The gold standard to characterize idiopathic inflammatory myopathies is the morphological, immunohistochemical and immunopathological analysis of muscle biopsy. We did not perform muscle biopsy for three reasons. First, the clinical presentation and the result of MRI revealed that JPM/JDM was highly suspected. Second, autoantibody testing is an important tool for the diagnosis of IIMs. Myositis‑specific autoantibodies such as anti-OJ antibody are almost exclusively present in IIMs. The last reason we did not perform muscle biopsy is that her parents hesitated to do the examination. In fact, a muscle biopsy is not only to confirm IIMs but also helpful to identify the subset of IIMs [15, 16].

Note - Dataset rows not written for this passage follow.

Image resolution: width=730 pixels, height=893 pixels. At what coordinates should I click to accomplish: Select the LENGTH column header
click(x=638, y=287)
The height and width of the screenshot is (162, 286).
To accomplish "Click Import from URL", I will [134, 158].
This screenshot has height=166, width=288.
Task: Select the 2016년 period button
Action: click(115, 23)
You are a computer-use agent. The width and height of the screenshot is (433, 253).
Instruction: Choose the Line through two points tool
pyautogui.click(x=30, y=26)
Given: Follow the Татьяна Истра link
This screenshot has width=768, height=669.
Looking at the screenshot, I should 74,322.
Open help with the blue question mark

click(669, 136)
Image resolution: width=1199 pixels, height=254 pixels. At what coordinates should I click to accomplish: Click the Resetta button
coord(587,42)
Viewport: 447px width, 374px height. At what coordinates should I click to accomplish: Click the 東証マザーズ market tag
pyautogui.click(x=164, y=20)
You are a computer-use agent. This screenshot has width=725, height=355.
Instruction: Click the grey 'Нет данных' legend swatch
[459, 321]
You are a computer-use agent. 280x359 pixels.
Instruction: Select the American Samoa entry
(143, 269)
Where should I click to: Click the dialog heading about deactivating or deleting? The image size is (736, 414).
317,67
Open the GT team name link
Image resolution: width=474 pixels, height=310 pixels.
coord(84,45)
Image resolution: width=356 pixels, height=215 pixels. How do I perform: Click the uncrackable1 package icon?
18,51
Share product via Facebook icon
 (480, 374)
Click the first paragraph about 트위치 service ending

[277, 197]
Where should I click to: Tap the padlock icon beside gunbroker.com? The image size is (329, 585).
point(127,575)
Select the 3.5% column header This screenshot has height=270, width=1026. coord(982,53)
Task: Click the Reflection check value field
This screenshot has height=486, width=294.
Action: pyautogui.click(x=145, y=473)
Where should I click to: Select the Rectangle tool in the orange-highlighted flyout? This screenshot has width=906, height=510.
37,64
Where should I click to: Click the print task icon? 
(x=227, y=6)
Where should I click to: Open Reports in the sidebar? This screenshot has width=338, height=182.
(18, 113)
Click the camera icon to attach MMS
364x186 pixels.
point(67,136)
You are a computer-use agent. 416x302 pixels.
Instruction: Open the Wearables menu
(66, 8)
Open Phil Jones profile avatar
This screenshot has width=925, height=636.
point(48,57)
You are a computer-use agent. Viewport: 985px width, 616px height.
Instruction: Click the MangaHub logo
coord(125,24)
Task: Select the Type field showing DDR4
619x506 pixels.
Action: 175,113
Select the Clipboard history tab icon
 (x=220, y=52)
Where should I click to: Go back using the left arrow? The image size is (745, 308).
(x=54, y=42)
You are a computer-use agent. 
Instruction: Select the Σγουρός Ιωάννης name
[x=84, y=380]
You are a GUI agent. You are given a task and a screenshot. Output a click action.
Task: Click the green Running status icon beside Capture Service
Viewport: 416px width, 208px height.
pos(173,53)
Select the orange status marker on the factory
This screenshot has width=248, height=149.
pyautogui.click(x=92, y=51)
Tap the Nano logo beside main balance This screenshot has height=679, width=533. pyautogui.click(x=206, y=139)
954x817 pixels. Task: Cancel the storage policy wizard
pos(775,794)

Most patients with anti-OJ have a good response to glucocorticoids [11]. However, patient treatment should be individualized according to different manifestations [17, 18]. Management guidelines are based on clinical manifestations and individual profiles. Therapy for the overlap syndrome usually requires a cocktail of drugs to suppress inflammation. Myositis manifesting clinically as muscle weakness is more common than the laboratory elevation of muscle enzymes. The response to treatment should be mainly evaluated by clinical improvement because, as in our patient, CPK levels do not always correlate with disease activity [19].